Convex combination, A convex combination of $\boldsymbol{x}_1, \cdots, \boldsymbol{x}_k \in \mathbb{R}^n$ is any linear combination: $\sum_{i=1}^k\theta_i\boldsymbol{x}_i = \theta_1\boldsymbol{x}_1 + \cdots + \theta_k\boldsymbol{x}_k$ with $\theta_i\geq 0, i = 1,\cdots,k$ and $\sum_{i=1}^k\theta_i=1$.
Convex hull, A convex hull of a set $C$ is the set of all convex combination of its elements.
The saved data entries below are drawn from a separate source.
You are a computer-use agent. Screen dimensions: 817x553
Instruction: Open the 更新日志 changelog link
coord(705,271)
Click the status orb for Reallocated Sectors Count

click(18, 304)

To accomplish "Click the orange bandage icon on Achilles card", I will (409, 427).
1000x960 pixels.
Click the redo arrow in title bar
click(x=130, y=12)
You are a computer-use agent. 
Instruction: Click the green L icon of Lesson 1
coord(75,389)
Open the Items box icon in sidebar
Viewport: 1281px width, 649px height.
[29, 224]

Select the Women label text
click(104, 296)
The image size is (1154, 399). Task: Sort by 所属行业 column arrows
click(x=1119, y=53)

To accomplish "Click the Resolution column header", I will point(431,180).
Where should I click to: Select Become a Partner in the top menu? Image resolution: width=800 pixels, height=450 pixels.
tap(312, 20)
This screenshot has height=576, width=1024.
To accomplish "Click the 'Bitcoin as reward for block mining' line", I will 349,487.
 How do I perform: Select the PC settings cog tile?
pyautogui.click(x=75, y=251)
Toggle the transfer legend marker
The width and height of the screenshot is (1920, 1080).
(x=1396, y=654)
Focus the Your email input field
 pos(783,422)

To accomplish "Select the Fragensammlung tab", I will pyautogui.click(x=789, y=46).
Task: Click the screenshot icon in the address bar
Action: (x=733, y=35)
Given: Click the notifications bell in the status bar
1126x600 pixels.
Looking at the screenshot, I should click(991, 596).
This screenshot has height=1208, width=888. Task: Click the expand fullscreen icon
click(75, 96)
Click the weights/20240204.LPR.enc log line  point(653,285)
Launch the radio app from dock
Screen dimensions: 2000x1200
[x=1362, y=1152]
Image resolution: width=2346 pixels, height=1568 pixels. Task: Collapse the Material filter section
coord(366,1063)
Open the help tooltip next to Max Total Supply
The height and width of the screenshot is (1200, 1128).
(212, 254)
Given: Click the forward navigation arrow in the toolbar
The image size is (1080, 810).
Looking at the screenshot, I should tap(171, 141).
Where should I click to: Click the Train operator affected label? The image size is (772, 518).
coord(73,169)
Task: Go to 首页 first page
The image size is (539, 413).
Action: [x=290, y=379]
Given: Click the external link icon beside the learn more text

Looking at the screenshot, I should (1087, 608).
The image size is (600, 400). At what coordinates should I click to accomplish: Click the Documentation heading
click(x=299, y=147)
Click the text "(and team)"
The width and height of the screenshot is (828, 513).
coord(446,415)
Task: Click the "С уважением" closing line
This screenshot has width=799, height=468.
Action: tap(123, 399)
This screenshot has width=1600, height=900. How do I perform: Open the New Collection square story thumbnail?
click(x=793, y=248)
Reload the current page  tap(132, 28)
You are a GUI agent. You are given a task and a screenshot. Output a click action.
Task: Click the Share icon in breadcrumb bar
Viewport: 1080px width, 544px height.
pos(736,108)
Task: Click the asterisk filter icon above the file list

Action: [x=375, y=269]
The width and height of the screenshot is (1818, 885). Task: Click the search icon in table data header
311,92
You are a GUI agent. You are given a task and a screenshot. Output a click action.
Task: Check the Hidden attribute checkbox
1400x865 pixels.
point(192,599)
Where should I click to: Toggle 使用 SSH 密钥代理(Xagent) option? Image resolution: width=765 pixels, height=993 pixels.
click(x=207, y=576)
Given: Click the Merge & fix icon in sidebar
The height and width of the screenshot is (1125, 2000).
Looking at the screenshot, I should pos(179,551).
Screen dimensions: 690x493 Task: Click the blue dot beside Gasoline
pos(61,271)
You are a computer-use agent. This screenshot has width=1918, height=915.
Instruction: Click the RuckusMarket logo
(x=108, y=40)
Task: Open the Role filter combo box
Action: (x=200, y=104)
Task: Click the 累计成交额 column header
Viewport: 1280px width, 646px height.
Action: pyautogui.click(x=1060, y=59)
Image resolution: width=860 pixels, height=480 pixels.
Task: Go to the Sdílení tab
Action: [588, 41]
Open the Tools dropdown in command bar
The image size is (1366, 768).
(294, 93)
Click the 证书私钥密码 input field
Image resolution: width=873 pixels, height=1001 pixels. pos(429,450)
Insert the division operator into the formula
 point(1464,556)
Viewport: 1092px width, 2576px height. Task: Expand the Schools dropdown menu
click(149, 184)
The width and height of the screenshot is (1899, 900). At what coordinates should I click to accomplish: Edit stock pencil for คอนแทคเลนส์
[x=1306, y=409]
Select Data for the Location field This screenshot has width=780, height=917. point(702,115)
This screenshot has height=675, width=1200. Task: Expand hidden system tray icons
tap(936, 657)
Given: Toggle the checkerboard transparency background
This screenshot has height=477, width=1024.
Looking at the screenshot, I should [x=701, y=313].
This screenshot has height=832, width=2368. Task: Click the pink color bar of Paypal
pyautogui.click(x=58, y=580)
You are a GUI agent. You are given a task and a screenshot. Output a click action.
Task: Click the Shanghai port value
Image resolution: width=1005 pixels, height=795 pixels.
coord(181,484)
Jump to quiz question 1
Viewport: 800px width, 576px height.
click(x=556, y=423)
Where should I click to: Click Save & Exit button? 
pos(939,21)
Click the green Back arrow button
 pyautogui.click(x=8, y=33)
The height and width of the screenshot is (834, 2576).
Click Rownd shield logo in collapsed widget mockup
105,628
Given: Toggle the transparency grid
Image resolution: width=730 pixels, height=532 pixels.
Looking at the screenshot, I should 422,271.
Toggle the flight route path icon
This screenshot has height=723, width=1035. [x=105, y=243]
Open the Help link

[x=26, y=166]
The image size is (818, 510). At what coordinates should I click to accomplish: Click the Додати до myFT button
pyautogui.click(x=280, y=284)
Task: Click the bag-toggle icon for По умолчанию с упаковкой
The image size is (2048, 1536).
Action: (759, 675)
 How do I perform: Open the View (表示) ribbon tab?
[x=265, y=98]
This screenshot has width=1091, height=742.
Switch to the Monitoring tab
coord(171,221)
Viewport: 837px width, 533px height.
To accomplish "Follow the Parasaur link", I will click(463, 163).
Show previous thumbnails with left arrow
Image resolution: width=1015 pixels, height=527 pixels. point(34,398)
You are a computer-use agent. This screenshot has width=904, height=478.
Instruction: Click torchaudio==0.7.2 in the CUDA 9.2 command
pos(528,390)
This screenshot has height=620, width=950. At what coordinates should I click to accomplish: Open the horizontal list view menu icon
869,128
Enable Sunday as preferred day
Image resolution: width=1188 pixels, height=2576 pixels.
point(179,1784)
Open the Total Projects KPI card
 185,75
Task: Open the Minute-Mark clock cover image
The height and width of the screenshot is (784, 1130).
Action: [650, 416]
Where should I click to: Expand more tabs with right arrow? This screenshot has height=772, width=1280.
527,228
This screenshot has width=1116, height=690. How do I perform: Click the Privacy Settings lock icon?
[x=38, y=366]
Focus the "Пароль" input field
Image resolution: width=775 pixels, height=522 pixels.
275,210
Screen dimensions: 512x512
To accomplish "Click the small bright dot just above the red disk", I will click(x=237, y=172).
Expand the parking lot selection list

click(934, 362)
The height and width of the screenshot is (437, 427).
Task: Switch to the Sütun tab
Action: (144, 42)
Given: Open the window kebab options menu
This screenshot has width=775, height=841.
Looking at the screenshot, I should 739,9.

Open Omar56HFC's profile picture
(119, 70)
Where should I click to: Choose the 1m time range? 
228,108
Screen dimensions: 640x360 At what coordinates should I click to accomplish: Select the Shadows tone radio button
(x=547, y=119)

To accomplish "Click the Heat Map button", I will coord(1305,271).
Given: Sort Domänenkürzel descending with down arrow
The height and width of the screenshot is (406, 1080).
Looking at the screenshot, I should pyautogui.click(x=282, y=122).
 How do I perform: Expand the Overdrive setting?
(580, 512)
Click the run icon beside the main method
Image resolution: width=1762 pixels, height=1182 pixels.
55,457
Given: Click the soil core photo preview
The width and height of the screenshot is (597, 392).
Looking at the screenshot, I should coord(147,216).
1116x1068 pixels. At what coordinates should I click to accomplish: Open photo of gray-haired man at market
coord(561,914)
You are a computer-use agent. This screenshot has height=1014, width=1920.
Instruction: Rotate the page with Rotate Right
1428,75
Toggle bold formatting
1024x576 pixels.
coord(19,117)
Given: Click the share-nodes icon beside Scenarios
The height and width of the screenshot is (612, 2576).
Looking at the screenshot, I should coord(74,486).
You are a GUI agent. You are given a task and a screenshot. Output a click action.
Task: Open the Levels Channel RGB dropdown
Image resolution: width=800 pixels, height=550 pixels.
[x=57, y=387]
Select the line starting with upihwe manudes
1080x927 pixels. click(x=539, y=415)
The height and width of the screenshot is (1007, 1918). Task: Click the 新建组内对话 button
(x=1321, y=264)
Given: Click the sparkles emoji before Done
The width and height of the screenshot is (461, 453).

A convex hull is always convex, and any convex combination of points in $\text{conv}(C)$ is also

$\text{conv}(C)=\{\sum_{i=1}^k\theta_i\boldsymbol{x}_i: k\in\{1,2,\cdots\},\theta_i\geq 0, \sum_{i=1}^k\theta_i=1, \boldsymbol{x}_i\in C\}$

norm ball ${\boldsymbol{x}:||\boldsymbol{x}||\leq r}$ for a given norm $||\cdot||$, radius $r$

hyperplane ${\boldsymbol{x}:\boldsymbol{a}^T\boldsymbol{x}=\boldsymbol{b}}$ for given vector $\boldsymbol{a},\boldsymbol{b}$

halfspace ${\boldsymbol{x}:\boldsymbol{a}^T\boldsymbol{x}\leq\boldsymbol{b}}$ for given vector $\boldsymbol{a},\boldsymbol{b}$

affine space ${\boldsymbol{x}: A\boldsymbol{x}=\boldsymbol{b}}$ for a given matrix $A$ and vector $\boldsymbol{b}$

polyhedron ${\boldsymbol{x}: A\boldsymbol{x}\leq\boldsymbol{b}}$ for matrix $A$ and vector $\boldsymbol{b}$. You can visualize every row of $A$ as a normal vector for each hyperplane involved. ${\boldsymbol{x}:A\boldsymbol{x}\leq\boldsymbol{b},C\boldsymbol{x}=\boldsymbol{d}}$ is also a polyhedron because the equality $C\boldsymbol{x}=\boldsymbol{d}$ can be made into two inequalities $C\boldsymbol{x}\geq\boldsymbol{d}$ and $C\boldsymbol{x}\leq\boldsymbol{d}$.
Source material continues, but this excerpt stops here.